• MundoPoesía se ha renovado! Nuevo diseño y nuevas funciones. Ver cambios

Hombres y carretones

lucov

Poeta recién llegado
Caminaba vacilante, algo ebrio, con un casco de seguridad ladeado sobre su cabeza baja, se apoyaba con su mano derecha en un saco a medio llenar que descansaba sobre su espalda. El crepúsculo abría las puertas a las sombras de la noche en la calle en donde se juntaban los carretones de manos y fleteros de ocasión bajo el alero de una fábrica abandonada, apartada de vecinos y tránsito de vehículos.
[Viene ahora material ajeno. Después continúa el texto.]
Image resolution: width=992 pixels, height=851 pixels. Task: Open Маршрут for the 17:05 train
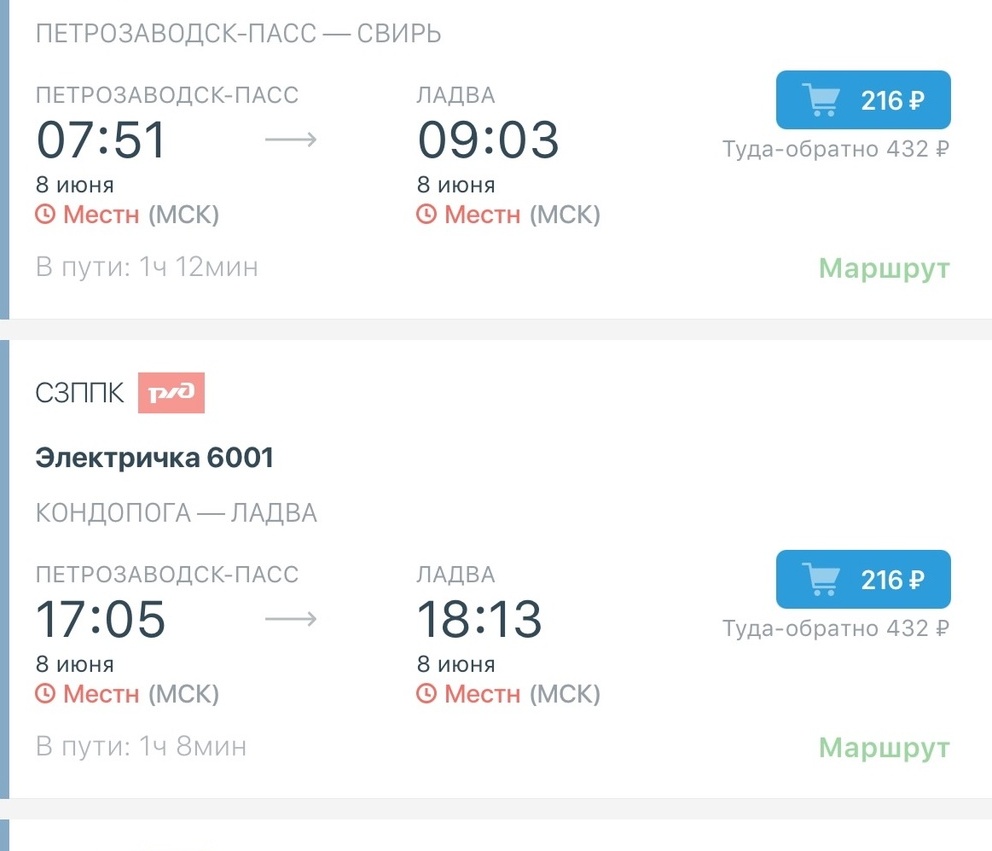pos(884,748)
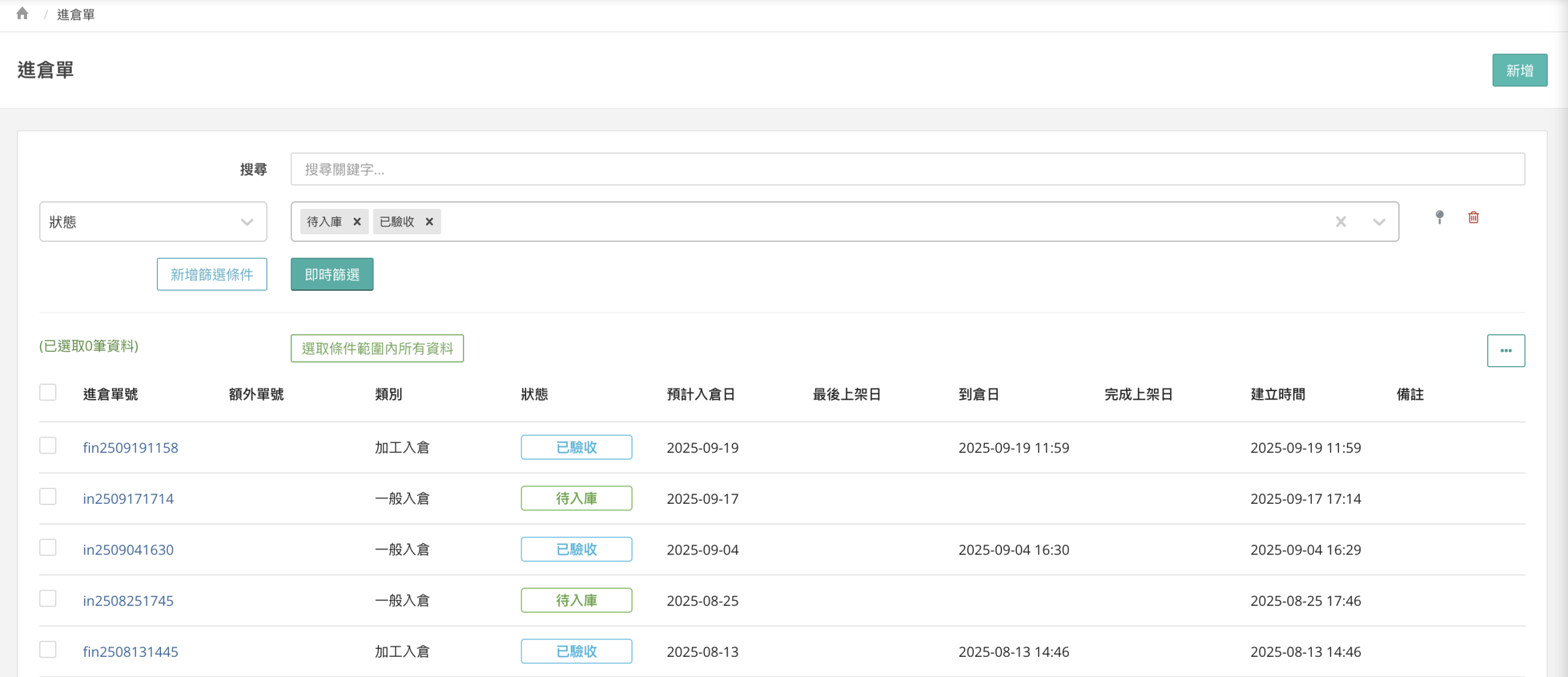Click 選取條件範圍內所有資料 button
The image size is (1568, 677).
(377, 348)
-Allá viene el flaco del casco.

La mujer atrajo la atención de su acompañante en

Labor de separar cartón, el papel blanco, las cajas plataneras por tener diferentes precios al ser vendidas. Y le preguntó al hombre del casco.

-El carretón donde está?

-Me lo robaron.

El hombre y la mujer se acercaron extrañados, sin comprender lo que habían escuchado al recién llegado que tiraba el saco con rabia al suelo.

-Entre a tomar en el bar de la casa grande, desperté en la calle al lado de la puerta y el carretón ya no estaba, recorrí buscándolo toda la tarde preguntando si alguien lo había visto, pero nada.

-¿Habías entregado el cartón?

-Si, pero, tenía botellas para vender, las frazadas y la comida, ahora no se en qué lugar voy a dormir y cómo voy a trabajar.

-Tírate aquí. Te presto un abrigo, me lo regaló una vieja con otras ropas que vendí. Formó una cama con cartones, para taparse tuvo que dormir encogido, el abrigo no alcanzaba a cubrirlo. Cuando despertó tenía frente a él un carretón grande y al viejo fumando sobre su vehículo, inclinado por su peso.

-Te robaron tu chatarra.

-Fue ayer, como vuelan las noticias.

-Estoy enfermo y tengo que retirar el cartón y el papel, si me ayudas compartiremos las ganancias mientras aparezca tu carro.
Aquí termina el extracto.